A 1990s law capped the damages available to Amtrak train passengers who suffer catastrophic injuries at $200 million per accident, no matter how many passengers are injured. In the wake of a crash in Philadelphia, however, attorneys have begun to band together in order to challenge the law.

Investigators say that the train derailed after attempting to navigate a dangerous curve at 106 miles per hour, which is more than twice the posted speed limit for that stretch of track. Currently, an investigation is underway to match the engineer's cell phone records to the train's data in order to determine whether the engineer was texting or talking on the phone at any critical point before the crash.

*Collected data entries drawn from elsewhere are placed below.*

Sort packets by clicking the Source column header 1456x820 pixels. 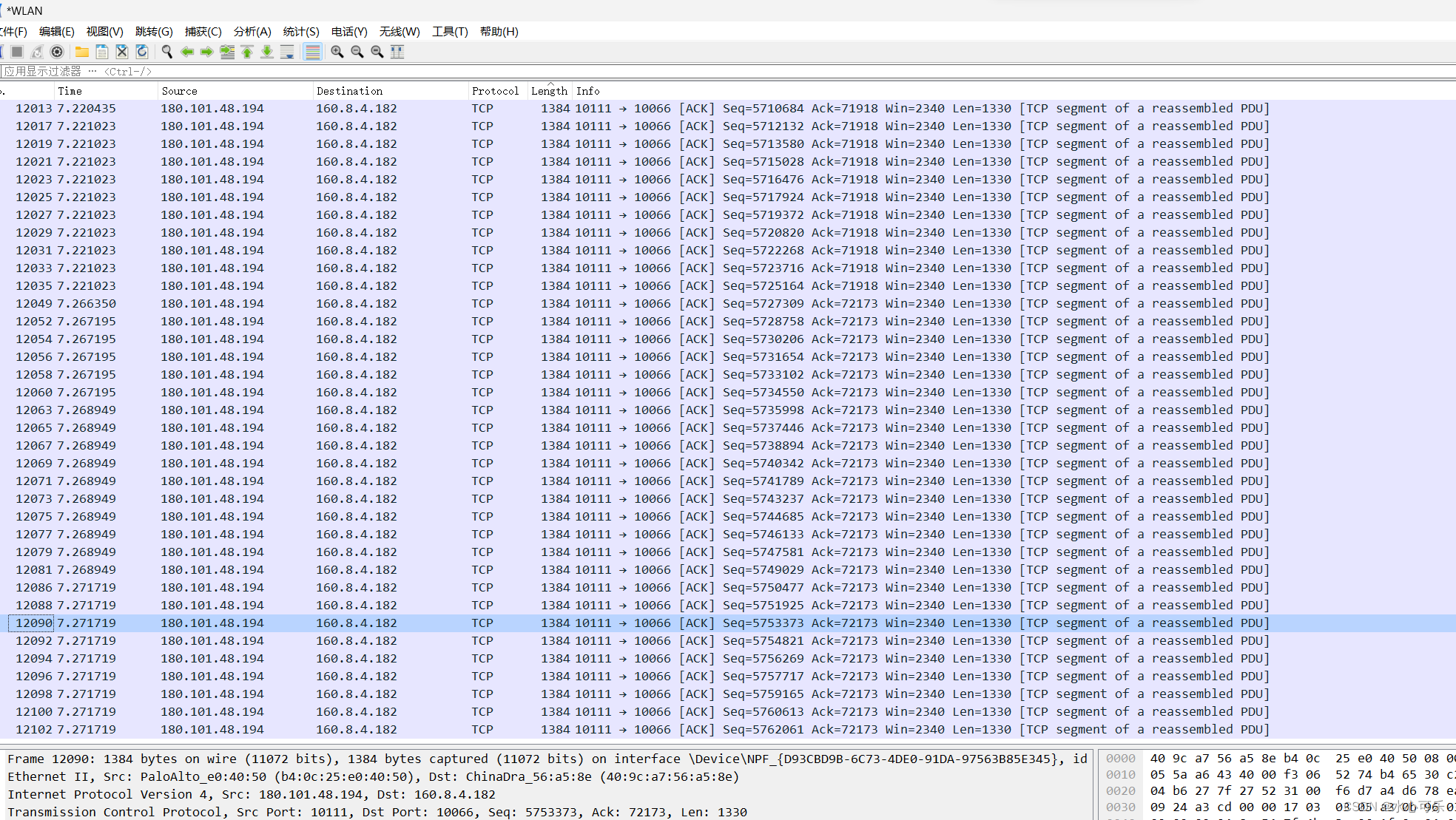pyautogui.click(x=180, y=90)
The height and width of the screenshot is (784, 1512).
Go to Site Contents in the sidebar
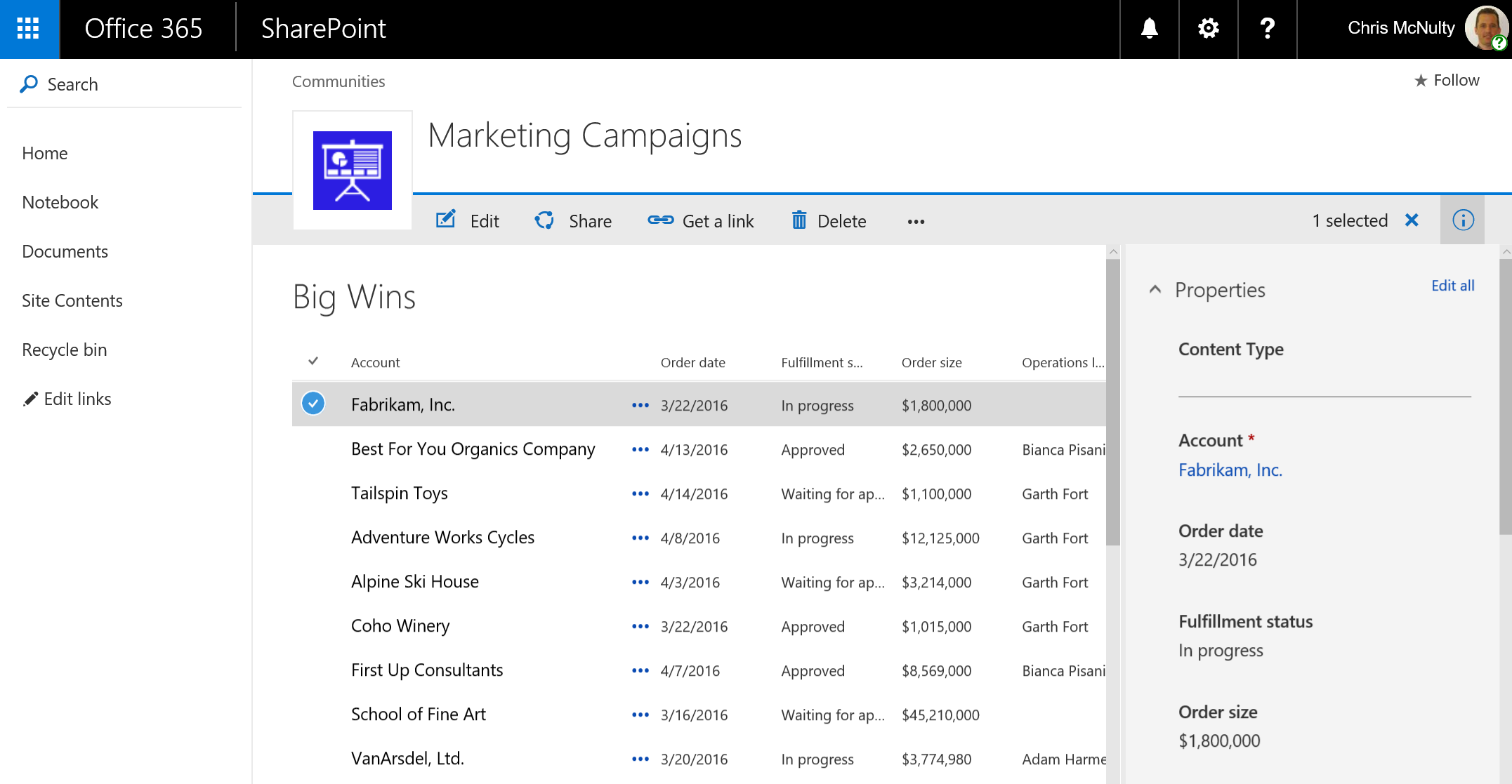[72, 300]
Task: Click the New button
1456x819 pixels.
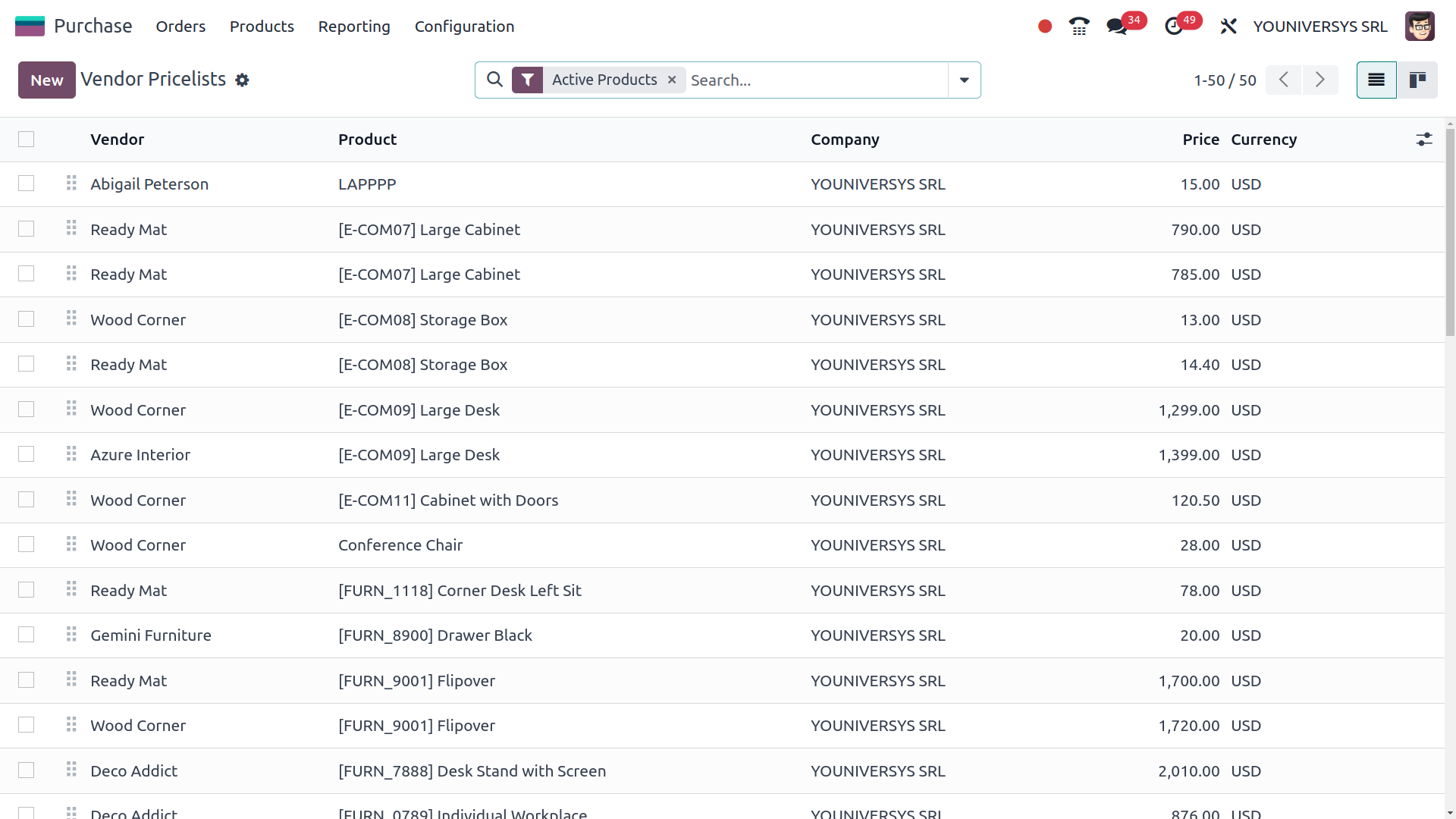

The accident claimed eight lives and left dozens of passengers injured, some severely. Nevertheless, federal law currently caps damages at $200 million total per accident - not per injured passenger. Since the law only applies to passengers and not to Amtrak staff who are injured, however, attorneys for several injured passengers plan to argue that the law unfairly discriminates between passengers and crew. A bill has also been introduced in Congress to raise the cap to $500 million per accident.

The Amtrak station in Omaha, Nebraska, on South 9th Street, is close to many of the city's attractions and is thus a popular hub for travelers who prefer to avoid the city's busy streets. A change to the laws affecting the survivors of Amtrak accidents will affect riders nationwide, which is why experienced Nebraska train accident lawyers are paying close attention to the outcome of the Philadelphia case.